Jedno z czterech słowackich miast znajdujących się na światowej liście dziedzictwa UNESCO położone blisko Krynicy-Zdrój.
Najstarsza wzmianka o Bardejovie pochodzi z 1241 roku. Dzięki swemu strategicznemu położeniu na skrzyżowaniu szlaków handlowych między Węgrami a Polską oraz Morzem Czarnym i Bałtykiem miasto bardzo szybko się rozwijało, a w 1376 roku stało się wolnym miastem królewskim, było też ważnym ośrodkiem kulturalnym i oświatowym działały tu dwie drukarnie, teatr i pierwsza na terenie ówczesnych Węgier biblioteka publiczna. W XVII wieku przez Bardejov, jak przez wiele innych miast przetoczyła się fala powstań antyhabsburskich, czego efektem były liczne pożary, epidemie i systematyczne podupadanie miasta.
Ponowny rozwój miasta rozpoczął się w pod koniec XIX wieku, gdy przez Bardejov została przeprowadzona linia kolejowa, w ówczesnych czasach czynnik bardzo mocno sprzyjający rozwojowi handlu i przemysłu. W 1950 roku centrum Bardejova uzyskało status rezerwatu miejskiego - rozpoczęła się jego kompleksowa odnowa. Od 2000 roku miasto jest wpisane na listę światowego dziedzictwa UNESCO.
Miasto położone jest w słowackiej części Beskidu Niskiego w odległości 30 km od Krynicy-Zdrój. Można by powiedzieć, że położenie w bliskości polskiego uzdrowiska jest dużą szansą dla rozwoju turystyki tego miasta, ale chyba tak się nie dzieje. Gdy spędzaliśmy tam długi listopadowy weekend okraszony ciepłą i słoneczną pogodą, nie zauważyliśmy natłoku turystów, choć są organizowane z Krynicy jednodniowe wycieczki autokarowe. Dla mnie dobrze, można zwiedzać w spokoju i fotografować bez przeszkadzającego tłumu w kadrze, jakkolwiek ten brak ruchu turystycznego ma pewne konsekwencje, o czym będzie mowa w dalszej części wpisu.
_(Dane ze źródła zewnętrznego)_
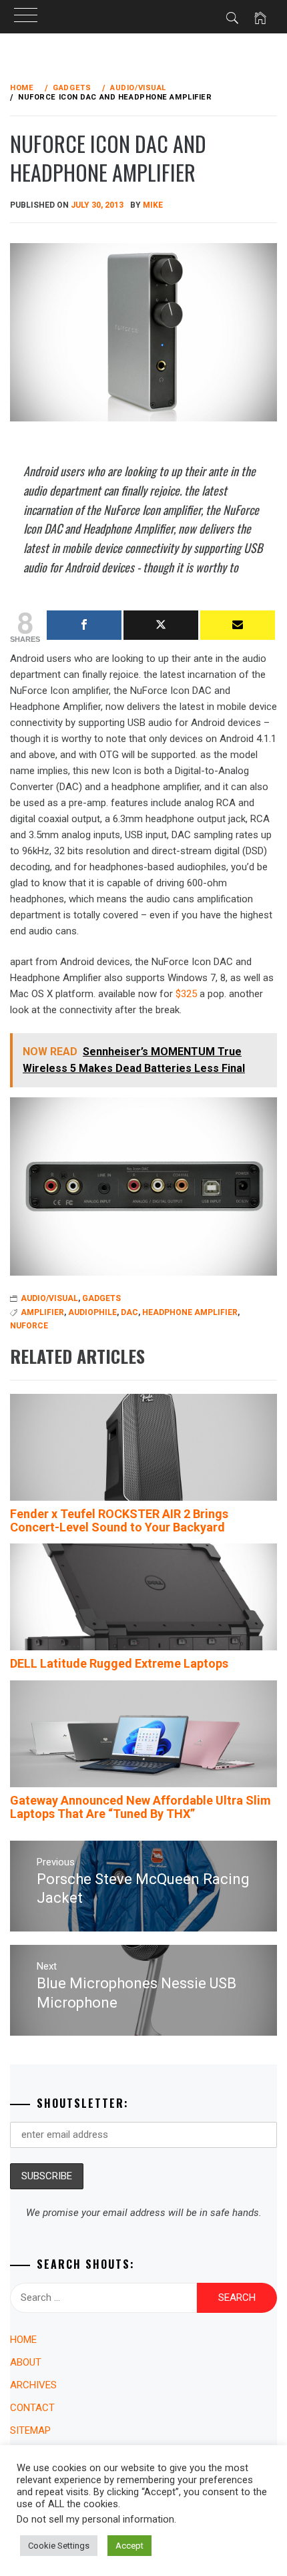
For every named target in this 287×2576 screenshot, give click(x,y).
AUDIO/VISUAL (49, 1298)
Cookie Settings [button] (58, 2546)
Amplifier (42, 1312)
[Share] (84, 625)
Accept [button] (129, 2546)
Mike (153, 205)
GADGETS (101, 1298)
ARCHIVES (33, 2385)
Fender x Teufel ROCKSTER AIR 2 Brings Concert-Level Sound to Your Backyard (119, 1520)
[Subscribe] (237, 625)
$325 (186, 994)
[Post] (160, 625)
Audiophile (92, 1312)
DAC (129, 1312)
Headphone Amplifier (190, 1312)
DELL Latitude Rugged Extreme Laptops (119, 1663)
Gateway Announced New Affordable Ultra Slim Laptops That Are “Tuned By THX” (140, 1807)
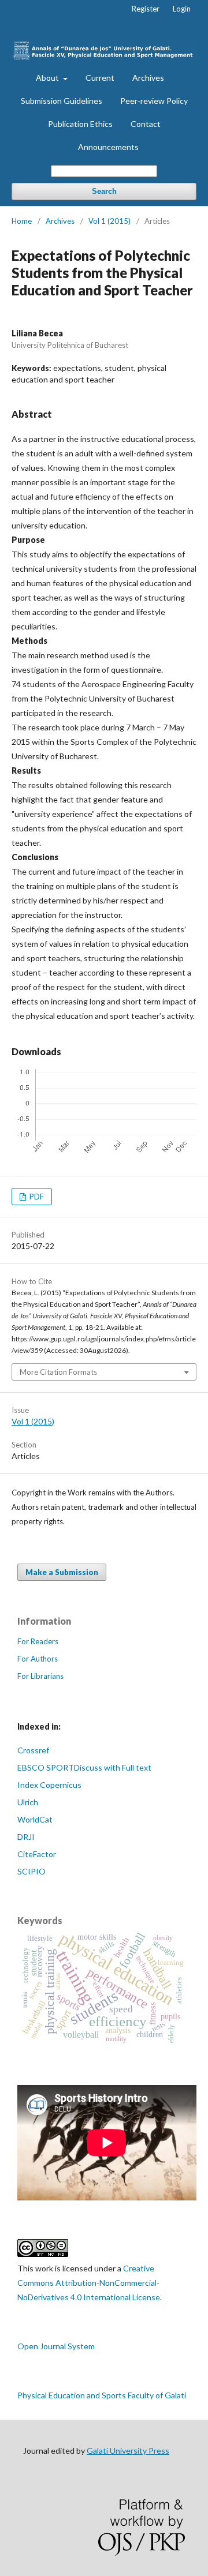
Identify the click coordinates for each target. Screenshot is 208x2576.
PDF (36, 1196)
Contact (146, 124)
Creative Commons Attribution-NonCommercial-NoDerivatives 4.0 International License (88, 2282)
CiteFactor (36, 1854)
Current (100, 78)
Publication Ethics (80, 124)
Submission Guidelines (61, 101)
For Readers (37, 1641)
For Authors (37, 1658)
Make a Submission (61, 1572)
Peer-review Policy (154, 101)
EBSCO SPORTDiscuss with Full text (84, 1767)
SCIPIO (31, 1871)
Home (22, 221)
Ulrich (27, 1802)
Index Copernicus (49, 1785)
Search (104, 191)
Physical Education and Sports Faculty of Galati (101, 2395)
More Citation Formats (58, 1372)
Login (182, 8)
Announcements (108, 147)
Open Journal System (56, 2346)
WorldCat (35, 1819)
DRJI (26, 1837)
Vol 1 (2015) (109, 221)
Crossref (33, 1750)
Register (145, 8)
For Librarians (40, 1676)
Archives (148, 78)
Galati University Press (128, 2450)
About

Starówka miasta jest mała i można ją zwiedzić w dwie - trzy godziny. Spotkałem się z opiniami, że w Bardejovie na dłuższą metę nie ma co robić dłużej niż dzień - dwa, ale dla uważnego turysty, który poszpera w mapach, znajdzie się tu w okolicy sporo atrakcji na dłuższy pobyt. My spędziliśmy w Bardejovie i okolicach dwa dni, trzeci był w planie, ale zmieniliśmy go z uwagi na prognozę pogody i pojechaliśmy na jeden dzień do Krynicy-Zdrój, czego absolutnie nie żałujemy. Co ciekawego jest do zwiedzenia w samym Bardejovie:
[center]Plac Ratuszowy[/center]
Znajduje się w centrum miasta. Plac wyłożony jest rzecznymi kamieniami, a z trzech stron otacza go 46 w większości ładnie odnowionych domów mieszczańskich zbudowanych na wąskich średniowiecznych parcelach. Przy placu znajduje się kilka kawiarni i restauracji, ale inaczej jak na wielu miejskich rynkach, kawiarniane ogródki nie są wystawiane na zewnątrz, lecz w większości schowane w podcieniach i na podwórkach. Osobom przyzwyczajonym do widoku kawiarnianych ogródków na rynku taki widok może się wydać nieco dziwny, ale takie rozwiązanie ma też swój urok i pozwala podziwiać architekturę placu jak od linijki. W jednej z kamienic mieści się Urząd Miasta. Na południowej stronie plac znajduje się pomnik kata postawiony tu w 2016 roku, na środku stoi budynek ratusza, a północną stronę placu wieńczy bazylika św. Idziego.
bazylika św. Idziego
Ratusz
Urząd Miasta
pomnik kata
wejście na jedno z licznych podwórek
[center]Šariskie Muzeum[/center]
Šaris to rejon historyczny i geograficzny we wschodniej Słowacji. Jego główne miasto to Prešov, a Bardejov znajduje się w jego północnej części.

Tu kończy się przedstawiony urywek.